A number of things are clear from the debate. The first—I join the shadow Minister, the right hon. Member for Rayleigh and Wickford (Mr Francois), in this—is that we are united in our appreciation of the extraordinary service of our brave armed forces, police, security services and others, who served with distinction in the most difficult circumstances, described chillingly by the hon. Member for Spelthorne (Lincoln Jopp), to keep the people of Northern Ireland safe during the troubles. We will forever be in their debt, and in the debt of all the veterans in the Public Gallery and the Members in the Chamber who have served in our armed forces.
We all agree that there can be no rewriting of history. I agree with the right hon. Member for Chingford and Woodford Green (Sir Iain Duncan Smith) that there is no equivalence between soldiers and terrorists. I say to him, however, that the Independent Commission for the Location of Victims’ Remains—he mentioned Robert Nairac—was created not by the legacy Act, but by a treaty reached between the United Kingdom and the Irish Government in 1999. It has recovered the remains of a number of those taken, murdered and buried by the IRA, but sadly not yet the remains of Robert Nairac. I also say this: we cannot have any more false promises or undeliverable pledges—pledges that our courts have found to be unlawful. That is why we will fix the mess we inherited from the previous Government, whatever their intentions were, and we will protect our veterans as we do so.

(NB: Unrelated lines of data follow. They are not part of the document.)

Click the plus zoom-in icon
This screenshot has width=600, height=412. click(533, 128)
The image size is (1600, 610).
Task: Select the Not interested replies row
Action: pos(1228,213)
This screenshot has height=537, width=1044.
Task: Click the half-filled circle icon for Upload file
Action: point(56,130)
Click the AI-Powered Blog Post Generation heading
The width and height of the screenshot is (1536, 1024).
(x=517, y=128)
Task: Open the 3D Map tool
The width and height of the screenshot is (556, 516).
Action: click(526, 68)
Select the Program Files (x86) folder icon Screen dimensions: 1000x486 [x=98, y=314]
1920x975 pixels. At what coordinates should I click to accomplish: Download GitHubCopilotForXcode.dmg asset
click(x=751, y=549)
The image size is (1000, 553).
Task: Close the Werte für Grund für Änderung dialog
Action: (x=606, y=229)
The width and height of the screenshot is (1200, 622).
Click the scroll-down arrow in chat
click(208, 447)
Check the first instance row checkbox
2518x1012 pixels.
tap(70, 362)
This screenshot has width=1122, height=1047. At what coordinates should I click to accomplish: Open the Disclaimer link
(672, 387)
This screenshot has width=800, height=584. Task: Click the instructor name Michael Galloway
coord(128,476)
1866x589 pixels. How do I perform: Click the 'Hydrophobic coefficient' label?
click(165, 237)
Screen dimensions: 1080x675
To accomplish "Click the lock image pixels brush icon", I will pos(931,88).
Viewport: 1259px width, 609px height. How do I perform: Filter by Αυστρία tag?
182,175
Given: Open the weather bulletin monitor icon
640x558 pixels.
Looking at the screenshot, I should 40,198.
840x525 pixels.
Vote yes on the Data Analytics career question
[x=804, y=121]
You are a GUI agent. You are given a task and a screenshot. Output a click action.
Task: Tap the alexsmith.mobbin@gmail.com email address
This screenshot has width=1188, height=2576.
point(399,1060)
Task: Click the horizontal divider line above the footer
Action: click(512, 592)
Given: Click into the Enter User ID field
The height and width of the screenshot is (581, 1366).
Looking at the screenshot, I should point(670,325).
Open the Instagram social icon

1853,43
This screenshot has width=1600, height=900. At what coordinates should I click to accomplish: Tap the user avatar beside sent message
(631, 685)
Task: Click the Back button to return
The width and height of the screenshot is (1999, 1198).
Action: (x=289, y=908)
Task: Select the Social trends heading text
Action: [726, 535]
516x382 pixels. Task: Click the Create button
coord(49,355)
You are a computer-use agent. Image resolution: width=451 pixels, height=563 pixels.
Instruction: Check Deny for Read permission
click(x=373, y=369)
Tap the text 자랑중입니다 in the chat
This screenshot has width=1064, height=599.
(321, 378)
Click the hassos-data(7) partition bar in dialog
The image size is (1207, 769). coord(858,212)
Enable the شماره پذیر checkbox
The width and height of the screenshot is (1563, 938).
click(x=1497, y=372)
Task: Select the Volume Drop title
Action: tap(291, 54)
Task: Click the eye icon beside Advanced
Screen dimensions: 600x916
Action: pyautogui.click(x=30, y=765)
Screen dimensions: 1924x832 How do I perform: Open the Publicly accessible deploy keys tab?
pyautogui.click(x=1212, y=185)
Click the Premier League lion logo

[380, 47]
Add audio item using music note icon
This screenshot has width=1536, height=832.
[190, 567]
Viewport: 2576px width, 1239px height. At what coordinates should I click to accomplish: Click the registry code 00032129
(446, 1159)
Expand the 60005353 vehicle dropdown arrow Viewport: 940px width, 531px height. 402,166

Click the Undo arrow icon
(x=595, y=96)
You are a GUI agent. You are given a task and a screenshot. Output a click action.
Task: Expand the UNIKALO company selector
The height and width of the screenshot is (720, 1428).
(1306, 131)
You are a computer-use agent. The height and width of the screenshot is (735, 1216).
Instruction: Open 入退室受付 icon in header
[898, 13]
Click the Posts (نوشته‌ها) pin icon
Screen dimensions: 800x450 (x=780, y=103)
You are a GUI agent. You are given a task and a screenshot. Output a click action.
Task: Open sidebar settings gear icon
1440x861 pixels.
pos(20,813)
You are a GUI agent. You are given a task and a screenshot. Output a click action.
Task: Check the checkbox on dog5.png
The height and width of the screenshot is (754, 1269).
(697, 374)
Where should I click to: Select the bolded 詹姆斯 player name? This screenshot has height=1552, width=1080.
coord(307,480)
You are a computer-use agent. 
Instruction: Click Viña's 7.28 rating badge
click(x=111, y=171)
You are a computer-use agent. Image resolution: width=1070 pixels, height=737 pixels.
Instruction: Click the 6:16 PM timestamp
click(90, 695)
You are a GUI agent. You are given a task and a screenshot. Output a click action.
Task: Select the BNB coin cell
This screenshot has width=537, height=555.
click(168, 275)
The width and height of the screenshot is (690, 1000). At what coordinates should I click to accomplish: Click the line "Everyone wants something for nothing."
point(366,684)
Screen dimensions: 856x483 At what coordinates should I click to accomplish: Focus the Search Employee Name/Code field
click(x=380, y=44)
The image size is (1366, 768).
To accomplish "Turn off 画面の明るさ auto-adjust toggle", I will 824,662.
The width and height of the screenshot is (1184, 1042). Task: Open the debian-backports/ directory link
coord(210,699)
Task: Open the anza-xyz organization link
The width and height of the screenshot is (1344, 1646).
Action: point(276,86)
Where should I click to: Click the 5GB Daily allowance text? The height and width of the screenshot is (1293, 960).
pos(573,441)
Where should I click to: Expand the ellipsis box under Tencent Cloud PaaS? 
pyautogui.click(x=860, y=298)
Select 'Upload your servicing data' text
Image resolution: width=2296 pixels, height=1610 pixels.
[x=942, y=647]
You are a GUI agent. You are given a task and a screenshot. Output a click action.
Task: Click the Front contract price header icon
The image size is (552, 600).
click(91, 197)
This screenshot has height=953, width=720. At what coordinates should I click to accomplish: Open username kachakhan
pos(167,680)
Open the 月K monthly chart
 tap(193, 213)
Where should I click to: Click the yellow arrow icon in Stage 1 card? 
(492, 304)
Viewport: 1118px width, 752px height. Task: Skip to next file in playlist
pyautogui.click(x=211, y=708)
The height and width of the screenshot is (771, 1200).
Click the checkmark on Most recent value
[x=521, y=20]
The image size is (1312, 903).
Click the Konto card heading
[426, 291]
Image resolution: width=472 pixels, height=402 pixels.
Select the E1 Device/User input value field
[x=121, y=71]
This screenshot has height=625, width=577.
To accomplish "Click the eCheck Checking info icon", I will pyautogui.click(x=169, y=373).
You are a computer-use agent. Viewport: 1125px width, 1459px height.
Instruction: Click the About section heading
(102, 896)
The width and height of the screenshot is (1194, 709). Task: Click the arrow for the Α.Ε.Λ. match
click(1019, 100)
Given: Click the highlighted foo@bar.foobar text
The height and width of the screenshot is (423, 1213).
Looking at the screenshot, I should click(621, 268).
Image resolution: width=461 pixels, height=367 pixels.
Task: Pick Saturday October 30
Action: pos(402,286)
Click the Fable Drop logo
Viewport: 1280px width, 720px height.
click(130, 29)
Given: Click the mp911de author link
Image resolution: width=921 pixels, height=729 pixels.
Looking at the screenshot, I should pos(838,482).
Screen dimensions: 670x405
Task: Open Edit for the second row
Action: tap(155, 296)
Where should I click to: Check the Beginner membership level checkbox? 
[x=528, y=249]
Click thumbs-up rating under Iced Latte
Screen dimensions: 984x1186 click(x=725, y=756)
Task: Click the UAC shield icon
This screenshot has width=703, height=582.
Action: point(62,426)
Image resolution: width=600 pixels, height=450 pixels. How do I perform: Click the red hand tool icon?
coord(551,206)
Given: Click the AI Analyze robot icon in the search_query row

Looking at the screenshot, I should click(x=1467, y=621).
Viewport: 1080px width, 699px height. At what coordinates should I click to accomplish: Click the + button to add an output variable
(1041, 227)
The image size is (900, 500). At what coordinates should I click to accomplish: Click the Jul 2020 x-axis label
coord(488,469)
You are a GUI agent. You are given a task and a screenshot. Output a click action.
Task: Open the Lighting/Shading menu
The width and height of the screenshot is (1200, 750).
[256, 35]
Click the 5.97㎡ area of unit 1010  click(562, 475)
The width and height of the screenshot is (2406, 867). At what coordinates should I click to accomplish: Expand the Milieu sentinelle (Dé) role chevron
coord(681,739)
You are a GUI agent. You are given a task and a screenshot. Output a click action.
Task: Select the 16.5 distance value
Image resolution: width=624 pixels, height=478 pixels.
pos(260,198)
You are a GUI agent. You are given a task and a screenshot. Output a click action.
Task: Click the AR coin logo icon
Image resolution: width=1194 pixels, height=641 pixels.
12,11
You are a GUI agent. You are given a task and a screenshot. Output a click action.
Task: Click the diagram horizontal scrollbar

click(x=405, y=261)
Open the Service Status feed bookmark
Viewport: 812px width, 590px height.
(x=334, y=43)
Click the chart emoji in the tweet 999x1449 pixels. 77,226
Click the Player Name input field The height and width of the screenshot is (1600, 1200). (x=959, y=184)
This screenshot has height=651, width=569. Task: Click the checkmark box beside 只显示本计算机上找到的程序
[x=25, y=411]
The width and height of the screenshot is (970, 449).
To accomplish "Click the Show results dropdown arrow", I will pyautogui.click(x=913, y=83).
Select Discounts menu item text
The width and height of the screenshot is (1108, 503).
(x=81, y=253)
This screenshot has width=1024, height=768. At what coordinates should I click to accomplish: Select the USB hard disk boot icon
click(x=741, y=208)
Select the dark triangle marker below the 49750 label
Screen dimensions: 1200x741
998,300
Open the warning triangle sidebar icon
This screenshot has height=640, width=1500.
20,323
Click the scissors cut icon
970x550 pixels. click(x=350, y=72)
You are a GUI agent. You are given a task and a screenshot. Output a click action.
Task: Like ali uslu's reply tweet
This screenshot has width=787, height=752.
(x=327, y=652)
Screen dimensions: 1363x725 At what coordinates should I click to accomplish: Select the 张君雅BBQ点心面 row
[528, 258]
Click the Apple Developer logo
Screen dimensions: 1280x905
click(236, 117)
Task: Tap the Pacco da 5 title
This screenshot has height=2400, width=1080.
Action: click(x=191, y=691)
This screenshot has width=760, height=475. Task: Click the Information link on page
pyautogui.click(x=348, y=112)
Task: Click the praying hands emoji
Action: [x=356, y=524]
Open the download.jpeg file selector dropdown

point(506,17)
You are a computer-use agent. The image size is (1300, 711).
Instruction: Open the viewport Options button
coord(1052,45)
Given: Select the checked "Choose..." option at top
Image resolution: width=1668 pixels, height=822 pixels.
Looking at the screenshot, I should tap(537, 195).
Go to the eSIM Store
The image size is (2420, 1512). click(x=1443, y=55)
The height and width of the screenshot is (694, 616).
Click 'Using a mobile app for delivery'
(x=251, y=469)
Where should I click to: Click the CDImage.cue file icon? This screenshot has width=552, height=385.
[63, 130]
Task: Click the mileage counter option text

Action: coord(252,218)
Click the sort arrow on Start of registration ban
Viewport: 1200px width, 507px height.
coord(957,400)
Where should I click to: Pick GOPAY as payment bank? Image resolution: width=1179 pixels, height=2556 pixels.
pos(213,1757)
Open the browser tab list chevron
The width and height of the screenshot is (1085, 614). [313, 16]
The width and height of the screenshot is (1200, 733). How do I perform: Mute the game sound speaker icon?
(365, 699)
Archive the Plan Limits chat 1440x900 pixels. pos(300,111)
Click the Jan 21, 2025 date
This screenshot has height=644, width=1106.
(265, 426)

On inquests, I understand why the Clonoe inquest has caused such consternation and, frankly, incredulity. It was an operation in which an armed IRA gang who had just tried to kill members of the RUC were confronted by British soldiers. The Government are clear that the findings did not reflect the context in which the incident took place, and that is why we have the backs of the veterans involved, by seeking a judicial review to try to protect them. The MOD is also funding the veterans to bring their own JR.
Not all Northern Ireland inquests end like that, however. Other inquests have found that the use of lethal force by our military was justified, including two inquest verdicts delivered last year. The truth is that our legal system is independent. Why is it independent? Because we all believe in the rule of law. If I heard the hon. Member for Berwickshire, Roxburgh and Selkirk correctly, he talked about politically motivated charges. I presume he is talking about criminal charges. I point out in all gentleness that if he is claiming that there are politically motivated charges, he is saying that the Director of Public Prosecutions for Northern Ireland is politically motivated. I utterly reject that, and I hope all Members will too.
The Secretary of State described the situation in law as illegal, but he never pressed the question of the appeal to the Supreme Court, which would have decided the question of whether it was in fact illegal. Was that decision taken on the basis of law, and if so, what were the grounds for it?
I did not say it was illegal; I said it was unlawful. I shall come directly to the right hon. Gentleman’s point. Look at the facts: of the 250,000 veterans who served so bravely in Operation Banner, as we heard, the number who have been prosecuted for offences has been very small. The Centre for Military Justice records that only one soldier has been convicted since the Good Friday agreement. The House might want to reflect on that, because for almost all of those 27 years, immunity was not on the statute book—the legacy Act was not passed. [Interruption.]